The bulk of my work in 2025 was through my project, Cure: PNW. Our federal funding was cut minutes after Trump was sworn in but we managed to secure some local funding so we could continue building productive relationships between Portland Police and local activists. Much of that energy went to de-escalating conflict down at the Portland ICE facility, where I got used to being teargassed by the feds and having “less than lethal” munitions shot at me. The heroism of the ICE protesters, who kept things peaceful in the face of the sociopathic MAGA agitators, continually inspired me. They became my family this year, frogs and all.

This blog has changed as well. I began Watching the Wheels on November 24, 2014 as a parenting blog. My wife, Andi, had gone back to work and I had begun my tenure as a John Lennon-inspired stay at home dad. Very quickly, the call of the Black Lives Matter had me doing double duty as a parent and sociologist. This year I moved my political content to my Substack blog, The Blazak Report. The subscription model has allowed me to replace some of the income I lost when I was kicked out of the college for talking shit about Trump. Watching the Wheels remained my place to talk about feminist fatherhood (and James Bond movies).

At the request of my daughter, who’s friends have been Googling her, Watching the Wheels will go dark in 2026. I will continue to post on Substack and I invite you to follow me there. It’s been a great 11 years sharing my thoughts and insights with you. We all shine on.

Here are the Watching the Wheels posts for 2025.

Laissez les mauvaise temps rouler?: The Terror of 2025 and How to Stop It (January 3, 2025)

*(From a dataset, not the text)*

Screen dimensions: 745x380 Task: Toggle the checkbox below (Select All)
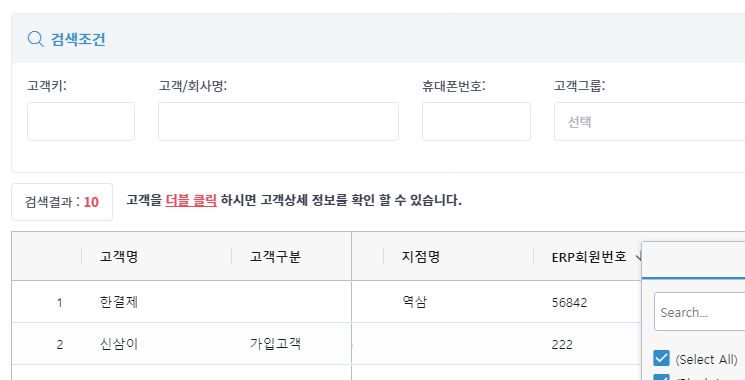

“It’s not my job to make you comfortable”: Teaching in the Era of Trump 2.0 (January 6, 2025)

The James Bond Project #4: Thunderball (1965) (January 8, 2025)

The James Bond Project #5: Casino Royale (1967) (January 11, 2025)

The James Bond Project #6: You Only Live Twice (1967) (January 12, 2025)

The James Bond Project #7: On Her Majesty’s Secret Service (1969) (January 19, 2025)

Deep Breaths: Now the Work Ramps Up (January 20, 2025)

The James Bond Project #8: Diamonds are Forever (1971) (January 21, 2025)

With the J6 Pardons, President Trump Just Set Up His Coup (January 22, 2025) 

The James Bond Project #9: Live and Let Die (1973) (January 24, 2025)

DEI Makes America Great, or How Trump Ended the American Century (January 28, 2025)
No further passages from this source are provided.